Les années Damo sont les années que tout le monde connaît de CAN, et on va surement y revenir, mais aujourd’hui il faut s’attarder à une période assez mal-aimée de la carrière de CAN : la période post-Damo. Après le départ de Damo en 1976, les membres décident de séparer les tâches vocales entre eux, puis d’ajouter de moins en moins de vocalises dans les tounes alors que la musique prend un virage moins agressif et plus ambiant, voire dansant.
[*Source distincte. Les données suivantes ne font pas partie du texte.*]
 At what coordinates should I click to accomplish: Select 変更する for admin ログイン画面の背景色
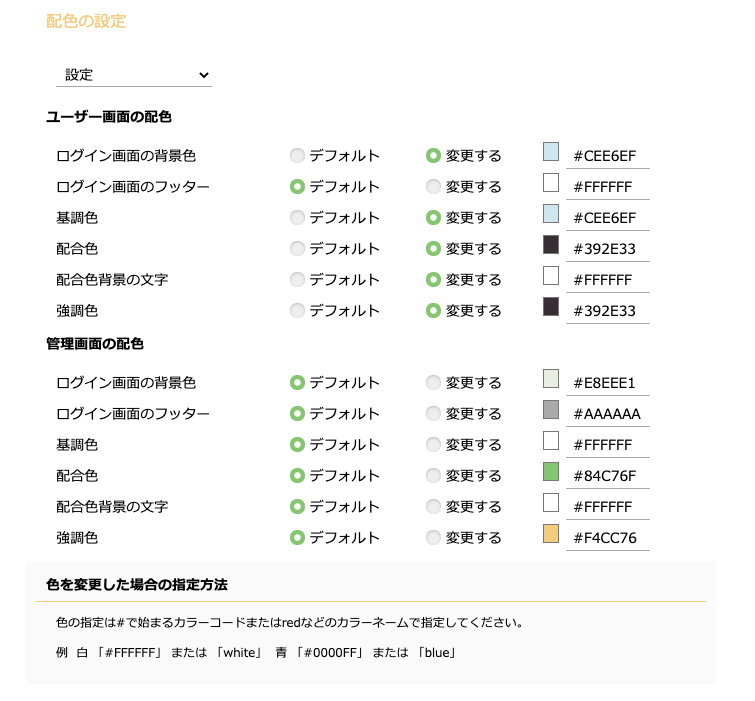point(433,383)
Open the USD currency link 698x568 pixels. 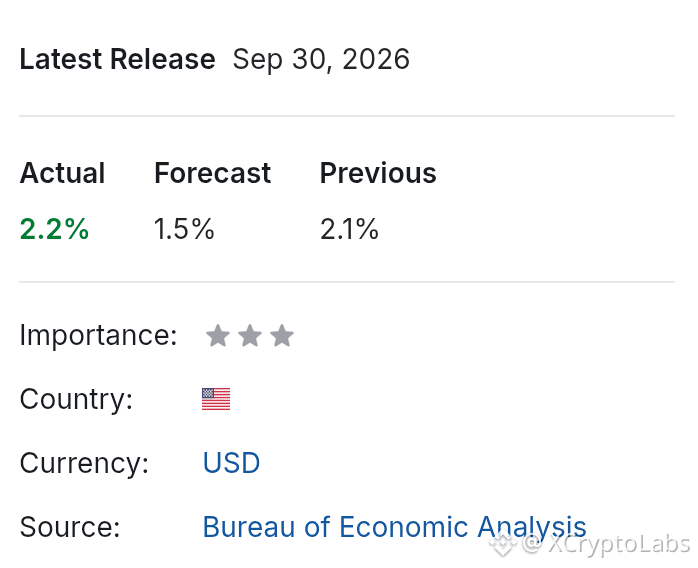click(231, 463)
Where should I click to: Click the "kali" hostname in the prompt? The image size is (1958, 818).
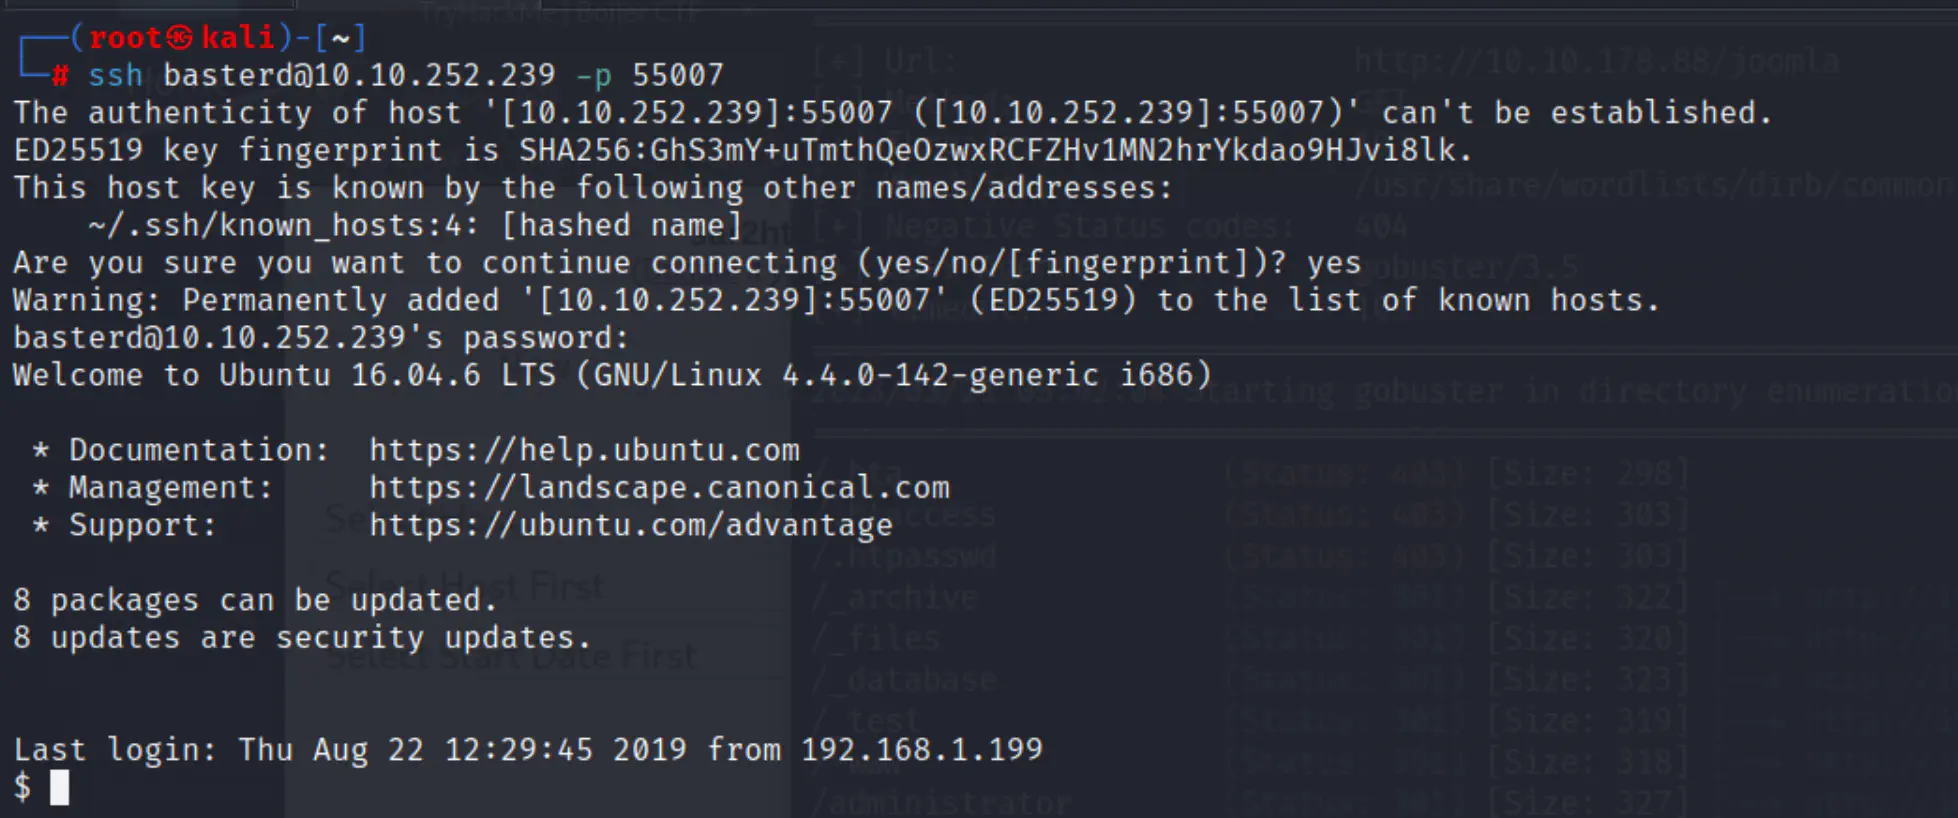[x=237, y=38]
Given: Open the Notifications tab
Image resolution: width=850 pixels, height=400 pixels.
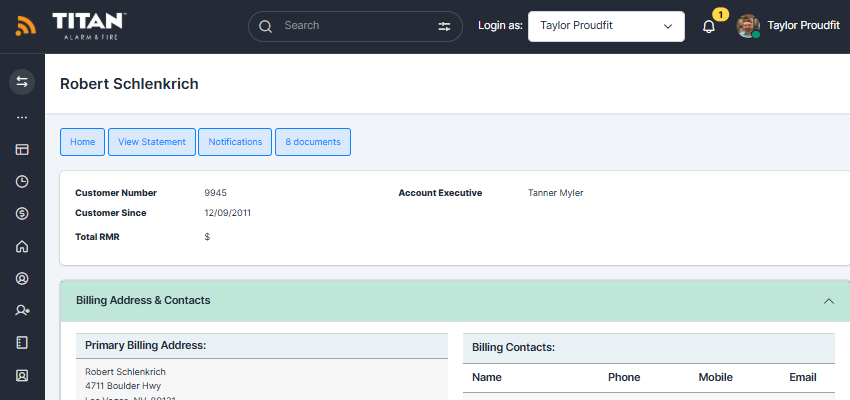Looking at the screenshot, I should click(235, 142).
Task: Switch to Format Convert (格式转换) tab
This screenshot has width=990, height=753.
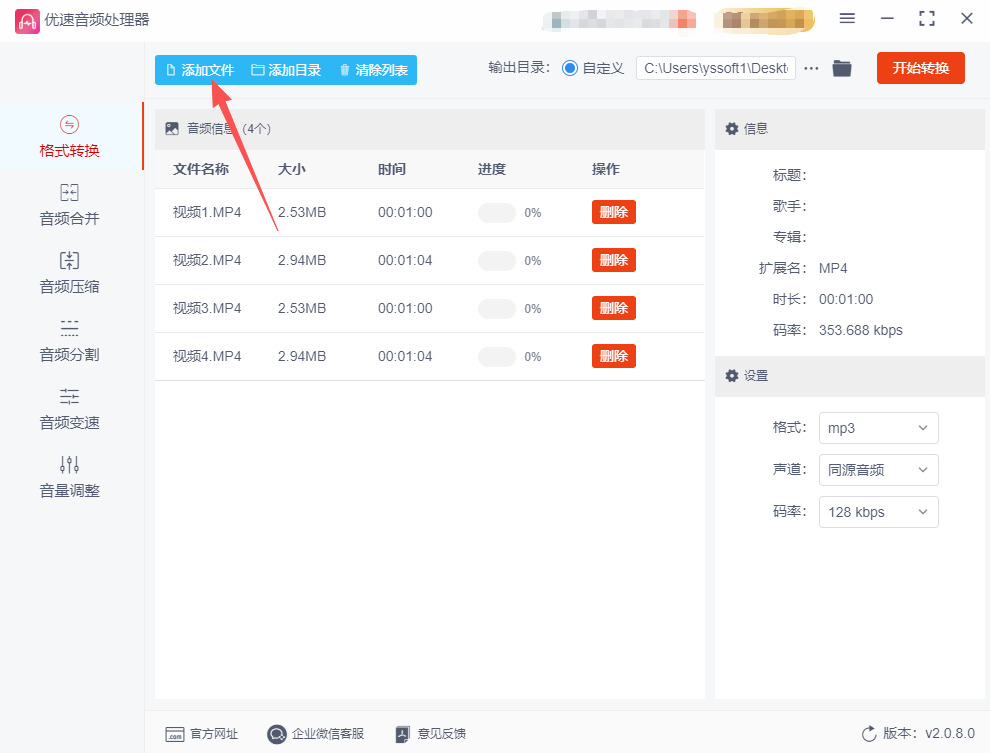Action: pos(69,136)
Depuis environ un an, le label du groupe (mené par Irmin Schmidt, qui est le seul encore vivant parmi le lineup original allemand — Suzuki et Mooney sont toujours en vie) s’est mis à sortir des enregistrements live de cette période dans laquelle les concerts du groupe étaient presque exclusivement instrumentaux et improvisés. Live at Cuxhaven 1976 est donc composé de quatre chansons simplement nommées Cuxhaven Eins, Zwei, Drei et Vier, enregistrées devant public dans un village de type vaguement station balnéaire de 50,000 personnes en Allemagne.
Des trois sorties d’archives de ce récent programme de concerts live, Cuxhaven est de loin le plus funky et le plus accessible. (C’est aussi le moins long, étant celui de la gang qui rentre sur un seul disque tandis que Stuttgart et Brighton sont des albums triples.) Au risque de sonner comme un vieux radoteux qui a juste entendu un disque dans sa vie, Live at Cuxhaven 1976 sonne beaucoup comme du Miles Davis électrique à son plus épuré. Le groupe préconise les structures répétitives qui reviennent sur eux-mêmes et le guitariste Michael Karoli attaque les chansons avec des éclats d’accords funk. Il n’y a pas vraiment de paroles (quoique ça marmonne un peu des fois) et les musiciens sont parfois tellement dans la zone qu’ils réussissent à essentiellement créer de la musique dance électronique un genre de dix ans avant le temps et ce, de manière ostensiblement totalement organique.
C’est certain que ce n’est pas l’enregistrement le plus déjanté ou « out there » de CAN; si on le place contre ce que les autres groupes de la mouvance krautrock faisaient en 1976, ce n’est même pas particulièrement original. Mais est-ce que c’est bon? Oh oui.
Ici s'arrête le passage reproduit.